(Required action): Within the records below, how many lines hold the word "arrow"? Only the number should be returned.

(The input):
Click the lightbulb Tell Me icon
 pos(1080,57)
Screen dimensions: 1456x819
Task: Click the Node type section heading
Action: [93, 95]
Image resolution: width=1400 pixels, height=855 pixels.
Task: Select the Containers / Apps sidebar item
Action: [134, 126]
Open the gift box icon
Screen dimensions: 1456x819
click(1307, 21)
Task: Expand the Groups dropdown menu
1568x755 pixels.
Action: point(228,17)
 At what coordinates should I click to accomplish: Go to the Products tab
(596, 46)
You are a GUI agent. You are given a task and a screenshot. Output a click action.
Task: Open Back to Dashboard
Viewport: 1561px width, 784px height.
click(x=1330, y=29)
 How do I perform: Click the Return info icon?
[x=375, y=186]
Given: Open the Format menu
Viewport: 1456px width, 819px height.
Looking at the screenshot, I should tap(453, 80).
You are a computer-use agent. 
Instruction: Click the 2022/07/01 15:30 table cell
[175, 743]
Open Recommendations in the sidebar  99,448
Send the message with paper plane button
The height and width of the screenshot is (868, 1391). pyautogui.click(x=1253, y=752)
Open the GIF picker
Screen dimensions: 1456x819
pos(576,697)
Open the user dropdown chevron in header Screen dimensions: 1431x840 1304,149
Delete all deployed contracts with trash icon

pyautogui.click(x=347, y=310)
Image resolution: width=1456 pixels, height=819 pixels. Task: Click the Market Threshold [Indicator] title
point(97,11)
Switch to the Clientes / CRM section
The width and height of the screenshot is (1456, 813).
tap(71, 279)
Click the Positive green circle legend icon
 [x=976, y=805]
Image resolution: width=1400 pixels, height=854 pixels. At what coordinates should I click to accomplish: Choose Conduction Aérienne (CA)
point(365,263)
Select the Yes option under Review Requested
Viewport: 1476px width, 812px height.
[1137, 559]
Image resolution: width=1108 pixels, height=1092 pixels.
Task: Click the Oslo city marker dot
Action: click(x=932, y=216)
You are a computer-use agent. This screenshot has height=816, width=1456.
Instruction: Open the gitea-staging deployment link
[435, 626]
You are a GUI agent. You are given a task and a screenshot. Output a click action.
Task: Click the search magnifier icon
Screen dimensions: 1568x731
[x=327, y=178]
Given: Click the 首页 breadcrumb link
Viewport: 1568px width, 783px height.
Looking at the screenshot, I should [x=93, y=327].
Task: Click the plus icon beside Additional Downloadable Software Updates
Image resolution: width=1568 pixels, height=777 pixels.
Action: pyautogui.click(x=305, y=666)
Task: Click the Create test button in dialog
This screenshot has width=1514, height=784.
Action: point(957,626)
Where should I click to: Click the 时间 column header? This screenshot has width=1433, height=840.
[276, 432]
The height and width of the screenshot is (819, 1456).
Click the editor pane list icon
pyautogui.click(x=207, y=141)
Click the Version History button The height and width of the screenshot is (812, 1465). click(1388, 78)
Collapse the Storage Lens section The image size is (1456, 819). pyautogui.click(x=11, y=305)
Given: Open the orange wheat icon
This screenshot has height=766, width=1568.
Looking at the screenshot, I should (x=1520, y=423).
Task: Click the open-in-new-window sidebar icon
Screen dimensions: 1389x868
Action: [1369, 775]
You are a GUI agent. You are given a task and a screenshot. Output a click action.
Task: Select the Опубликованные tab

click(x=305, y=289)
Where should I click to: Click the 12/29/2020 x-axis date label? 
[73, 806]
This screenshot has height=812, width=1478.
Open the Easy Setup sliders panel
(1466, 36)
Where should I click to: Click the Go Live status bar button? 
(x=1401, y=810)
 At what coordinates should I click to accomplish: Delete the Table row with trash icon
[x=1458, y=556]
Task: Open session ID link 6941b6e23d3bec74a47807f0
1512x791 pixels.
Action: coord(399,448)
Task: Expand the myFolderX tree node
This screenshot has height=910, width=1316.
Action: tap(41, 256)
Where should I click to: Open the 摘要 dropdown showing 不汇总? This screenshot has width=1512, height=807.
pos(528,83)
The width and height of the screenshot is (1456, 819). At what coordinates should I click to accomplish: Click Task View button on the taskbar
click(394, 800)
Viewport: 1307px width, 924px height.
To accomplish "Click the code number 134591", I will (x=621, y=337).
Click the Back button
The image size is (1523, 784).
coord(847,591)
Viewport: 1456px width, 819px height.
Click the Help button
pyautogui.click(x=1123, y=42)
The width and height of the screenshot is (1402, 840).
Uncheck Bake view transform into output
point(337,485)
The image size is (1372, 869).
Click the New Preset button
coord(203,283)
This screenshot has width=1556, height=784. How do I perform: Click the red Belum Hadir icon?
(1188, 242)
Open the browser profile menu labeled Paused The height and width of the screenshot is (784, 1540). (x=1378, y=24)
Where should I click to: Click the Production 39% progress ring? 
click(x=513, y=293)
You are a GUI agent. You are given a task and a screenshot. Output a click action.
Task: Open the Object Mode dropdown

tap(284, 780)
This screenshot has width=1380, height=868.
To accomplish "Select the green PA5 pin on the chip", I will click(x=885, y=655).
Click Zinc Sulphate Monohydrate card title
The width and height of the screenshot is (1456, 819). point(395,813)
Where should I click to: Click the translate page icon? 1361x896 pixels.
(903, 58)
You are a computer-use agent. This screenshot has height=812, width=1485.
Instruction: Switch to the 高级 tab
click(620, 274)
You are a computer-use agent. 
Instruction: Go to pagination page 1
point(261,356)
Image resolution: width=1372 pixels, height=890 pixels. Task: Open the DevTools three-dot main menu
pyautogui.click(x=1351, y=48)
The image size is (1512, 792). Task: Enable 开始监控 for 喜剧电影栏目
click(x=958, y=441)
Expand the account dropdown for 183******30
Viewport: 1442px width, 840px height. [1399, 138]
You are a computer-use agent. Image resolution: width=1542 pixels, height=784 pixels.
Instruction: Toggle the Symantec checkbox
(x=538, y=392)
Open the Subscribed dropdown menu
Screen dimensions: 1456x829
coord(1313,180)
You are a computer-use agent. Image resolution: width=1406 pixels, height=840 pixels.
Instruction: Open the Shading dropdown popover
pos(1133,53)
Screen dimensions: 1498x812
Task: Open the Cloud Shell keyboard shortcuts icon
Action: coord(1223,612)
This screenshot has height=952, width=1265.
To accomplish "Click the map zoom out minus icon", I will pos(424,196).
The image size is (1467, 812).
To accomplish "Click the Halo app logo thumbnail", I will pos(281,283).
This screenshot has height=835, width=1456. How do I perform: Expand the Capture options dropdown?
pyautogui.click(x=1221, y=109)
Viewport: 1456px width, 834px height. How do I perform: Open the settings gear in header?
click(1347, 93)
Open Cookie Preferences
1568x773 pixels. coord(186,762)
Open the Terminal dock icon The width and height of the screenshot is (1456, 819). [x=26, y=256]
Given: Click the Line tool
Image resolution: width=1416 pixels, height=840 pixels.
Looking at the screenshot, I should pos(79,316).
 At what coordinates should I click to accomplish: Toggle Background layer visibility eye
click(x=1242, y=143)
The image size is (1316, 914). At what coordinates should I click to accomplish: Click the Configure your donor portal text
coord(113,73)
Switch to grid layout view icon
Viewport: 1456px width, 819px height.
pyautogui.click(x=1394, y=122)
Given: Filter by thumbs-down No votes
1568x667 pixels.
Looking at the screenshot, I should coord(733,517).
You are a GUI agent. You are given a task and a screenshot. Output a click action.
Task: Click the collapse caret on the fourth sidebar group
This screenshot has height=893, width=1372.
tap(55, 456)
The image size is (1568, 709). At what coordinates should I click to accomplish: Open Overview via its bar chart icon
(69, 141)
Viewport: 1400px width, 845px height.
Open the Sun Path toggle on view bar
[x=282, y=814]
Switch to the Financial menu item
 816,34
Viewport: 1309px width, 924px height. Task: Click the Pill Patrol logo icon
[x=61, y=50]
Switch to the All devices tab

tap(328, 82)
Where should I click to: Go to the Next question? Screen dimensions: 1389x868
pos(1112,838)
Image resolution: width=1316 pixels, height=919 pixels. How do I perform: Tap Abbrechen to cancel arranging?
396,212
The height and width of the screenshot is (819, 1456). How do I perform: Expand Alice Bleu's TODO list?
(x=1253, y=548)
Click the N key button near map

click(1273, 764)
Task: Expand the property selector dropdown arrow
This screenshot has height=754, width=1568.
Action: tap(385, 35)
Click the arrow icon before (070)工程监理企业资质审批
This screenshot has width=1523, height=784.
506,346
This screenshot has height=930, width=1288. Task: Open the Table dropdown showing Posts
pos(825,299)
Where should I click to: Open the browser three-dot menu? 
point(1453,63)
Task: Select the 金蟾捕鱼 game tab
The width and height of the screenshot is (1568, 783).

(Written response): 2